• **TASKS TO COMPLETE**:
**a.** Repeat word for word the part of the Makonnen biography between "Princess Ariana Austin" and "the African diaspora.", inclusive.
**b.** Pick up the Makonnen biography after its final sentence and keep writing it.

DOCUMENT TEXT START

American businesswoman, philanthropist, and arts manager

Princess Ariana Austin Makonnen (née Ariana Joy Lalita Austin) is an American businesswoman, philanthropist, arts manager, and member of the former Ethiopian imperial family. She founded the evening arts festival Art All Night and the creative agency French Thomas. In 2018, she and her husband, Prince Joel Dawit Makonnen, co-launched Old World/New World Productions, a media company that produces content focusing on the African diaspora.

Makonnen, who is the granddaughter of Lord Mayor John Meredith Ford of Georgetown, Guyana, serves as the Peace Corps' s NPO Friends of Guyana (FROG) Goodwill Ambassador. In 2019, she spoke at the Third Annual Women's Leadership and Business Conference at the Arthur Chung Conference Centre.

== Family ==
Makonnen was born in Washington, D.C., to Bobby William Austin, president of the Neighborhood Associates Corporation (NAC) and the first African-American full-time faculty member at Georgetown University, and Joy Ford, the former executive director of Humanities DC, an affiliate of the National Endowment for the Humanities. She is of African-American and Indo-Guyanese descent. Her maternal grandfather, John Meredith Ford, was Lord Mayor of Georgetown, Guyana. Her maternal great-grandfather, Thomas Janki, was the first ordained Presbyterian elder for Demerara in British Guiana.

DOCUMENT TEXT END
DATA UNDER STUDY START

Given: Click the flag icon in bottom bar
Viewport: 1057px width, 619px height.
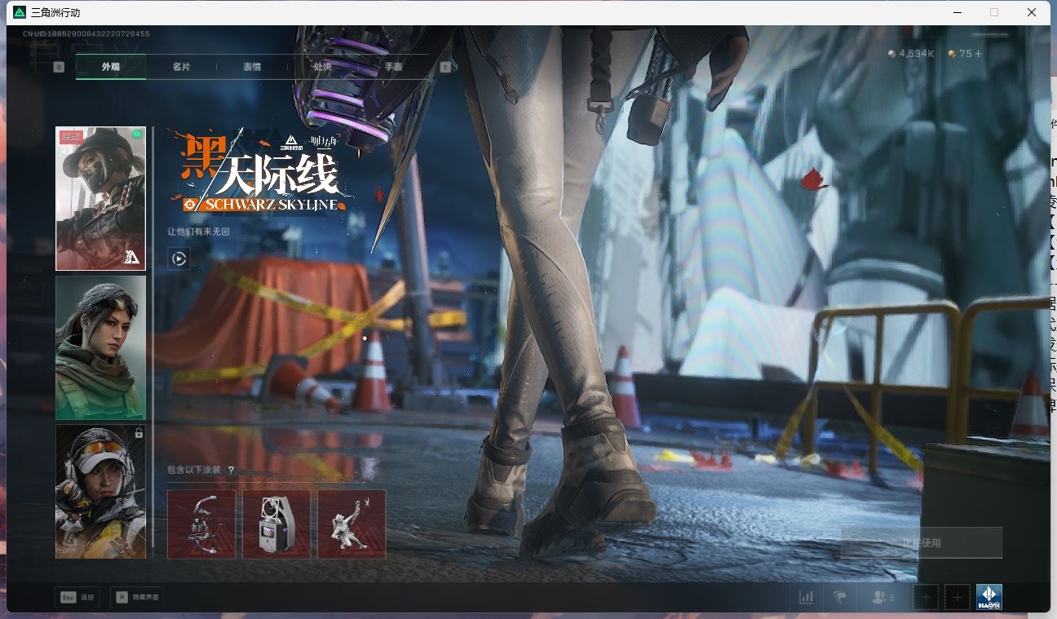Looking at the screenshot, I should coord(840,598).
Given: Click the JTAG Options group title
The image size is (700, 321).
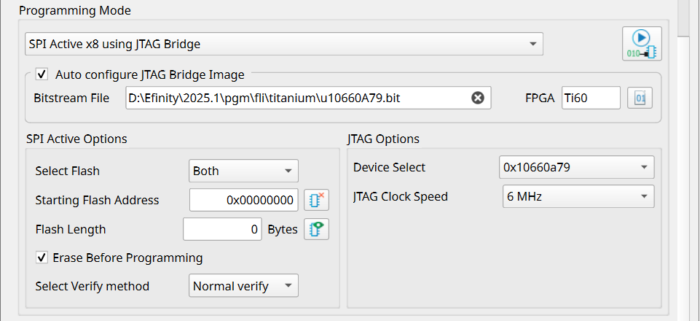Looking at the screenshot, I should coord(385,139).
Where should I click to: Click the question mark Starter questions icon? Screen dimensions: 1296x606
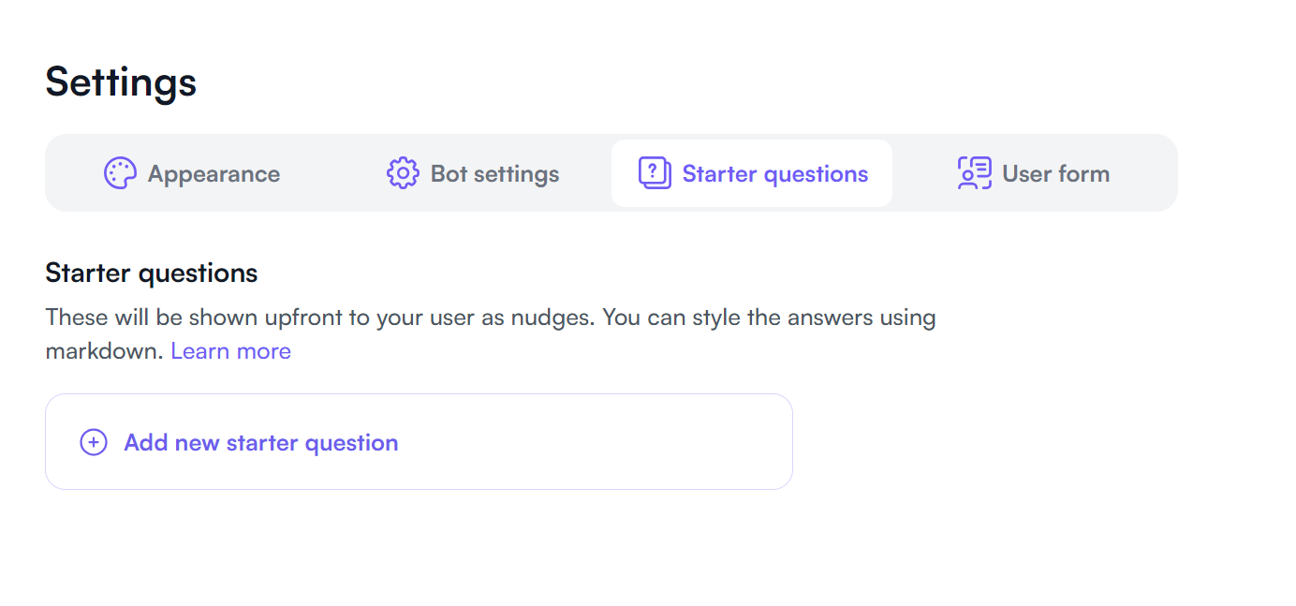click(x=655, y=173)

DATA UNDER STUDY END

• **ANSWERS FOR EACH ITEM**:
**a.**
Princess Ariana Austin Makonnen (née Ariana Joy Lalita Austin) is an American businesswoman, philanthropist, arts manager, and member of the former Ethiopian imperial family. She founded the evening arts festival Art All Night and the creative agency French Thomas. In 2018, she and her husband, Prince Joel Dawit Makonnen, co-launched Old World/New World Productions, a media company that produces content focusing on the African diaspora.

**b.**
== Education and career ==
Makonnen graduated magna cum laude with a bachelor's degree in English literature from Fisk University. While at Fisk, she was inducted into Phi Beta Kappa. As an undergraduate she studied abroad at Magdalen College, Oxford and through Semester at Sea. She has a master's degree in arts education and creative writing from Harvard University. After finishing school she moved to Paris and worked as a teacher and freelance journalist. Inspired by the French art festival Nuit Blanche, she founded and directed Art All Night, an evening arts festival in Washington, D.C. featuring visual arts, live paintings, musical performances, light projections, and poetry readings. Five years after starting Art All Night, Makonnen founded French Thomas, a creative agency that produced cultural and educational experiences in New York City, Camden and Washington, D.C.

She worked at a division of Rockefeller Philanthropy Advisors and serves as the Goodwill Ambassador of Friends of Guyana. She is a contributing writer for HuffPost.

In November 2018 Makonnen and her husband launched Old World/New World Productions, a media company that produces documentaries, feature films, and television shows focused on Africa and the African diaspora.

In May 2019 Makonnen was a co-host at a salon dinner for women leaders hosted by German diplomat Emily Haber.

In September 2019 Makonnen was a speaker at the third annual Women's Leadership and Business Conference, PowHERful: Transition from Inspiration to Action at the Arthur Chung Conference Centre in Guyana. She delivered a speech on cultural entrepreneurship.

Makonnen co-founded the production Wax and Gold with her husband. In 2025, she launched the podcast Building Boldly.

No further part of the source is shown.